# ACTION ITEM
In the records below, the line with "Select the touch hand icon in sidebar" opens the range and the line with "Task: Choose 6地域 region option" closes it; print that range exactly and nothing else.
Start of THE INPUT
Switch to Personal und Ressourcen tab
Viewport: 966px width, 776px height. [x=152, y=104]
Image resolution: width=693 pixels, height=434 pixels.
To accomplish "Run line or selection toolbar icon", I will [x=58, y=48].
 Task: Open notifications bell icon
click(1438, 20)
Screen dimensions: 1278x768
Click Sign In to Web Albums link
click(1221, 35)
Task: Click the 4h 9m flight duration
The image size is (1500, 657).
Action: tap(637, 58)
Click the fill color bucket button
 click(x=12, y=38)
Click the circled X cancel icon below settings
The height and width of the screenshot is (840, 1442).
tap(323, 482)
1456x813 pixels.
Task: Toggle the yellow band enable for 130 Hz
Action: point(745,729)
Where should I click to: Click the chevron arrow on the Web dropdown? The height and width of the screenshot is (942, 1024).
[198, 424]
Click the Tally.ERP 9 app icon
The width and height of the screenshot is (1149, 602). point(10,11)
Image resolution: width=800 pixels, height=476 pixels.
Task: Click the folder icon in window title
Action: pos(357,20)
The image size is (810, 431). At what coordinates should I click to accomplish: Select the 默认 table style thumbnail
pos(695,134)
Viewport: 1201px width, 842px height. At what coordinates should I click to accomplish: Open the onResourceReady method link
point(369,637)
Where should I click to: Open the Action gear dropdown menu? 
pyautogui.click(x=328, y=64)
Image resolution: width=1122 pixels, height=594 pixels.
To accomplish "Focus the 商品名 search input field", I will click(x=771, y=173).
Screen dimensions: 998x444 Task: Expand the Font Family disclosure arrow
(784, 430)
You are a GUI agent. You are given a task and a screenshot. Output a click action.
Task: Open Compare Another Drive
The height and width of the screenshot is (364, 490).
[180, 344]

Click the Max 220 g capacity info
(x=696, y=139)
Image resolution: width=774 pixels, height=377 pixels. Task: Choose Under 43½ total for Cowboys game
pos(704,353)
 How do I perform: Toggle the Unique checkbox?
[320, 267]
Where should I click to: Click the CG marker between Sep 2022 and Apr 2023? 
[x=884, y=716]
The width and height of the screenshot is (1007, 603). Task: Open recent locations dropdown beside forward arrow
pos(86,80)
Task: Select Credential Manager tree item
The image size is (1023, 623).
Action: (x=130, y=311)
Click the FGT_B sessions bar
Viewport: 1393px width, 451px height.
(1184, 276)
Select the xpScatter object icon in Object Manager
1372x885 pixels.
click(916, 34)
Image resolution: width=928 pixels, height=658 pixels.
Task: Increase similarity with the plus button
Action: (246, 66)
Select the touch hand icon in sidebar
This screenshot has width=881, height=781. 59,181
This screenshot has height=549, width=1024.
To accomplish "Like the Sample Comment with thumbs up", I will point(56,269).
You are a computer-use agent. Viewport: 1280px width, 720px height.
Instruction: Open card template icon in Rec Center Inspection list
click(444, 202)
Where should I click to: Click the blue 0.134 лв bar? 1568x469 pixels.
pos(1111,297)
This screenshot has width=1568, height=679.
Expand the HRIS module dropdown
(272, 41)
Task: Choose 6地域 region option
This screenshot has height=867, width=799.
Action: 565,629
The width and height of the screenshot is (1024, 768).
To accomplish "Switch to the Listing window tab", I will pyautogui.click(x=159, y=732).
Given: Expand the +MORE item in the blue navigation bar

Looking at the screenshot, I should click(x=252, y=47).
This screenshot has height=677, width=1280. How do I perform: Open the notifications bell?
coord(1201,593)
End of THE INPUT
# PROBLEM SOLUTION
Select the touch hand icon in sidebar
This screenshot has width=881, height=781. 59,181
This screenshot has height=549, width=1024.
To accomplish "Like the Sample Comment with thumbs up", I will point(56,269).
You are a computer-use agent. Viewport: 1280px width, 720px height.
Instruction: Open card template icon in Rec Center Inspection list
click(444, 202)
Where should I click to: Click the blue 0.134 лв bar? 1568x469 pixels.
pos(1111,297)
This screenshot has width=1568, height=679.
Expand the HRIS module dropdown
(272, 41)
Task: Choose 6地域 region option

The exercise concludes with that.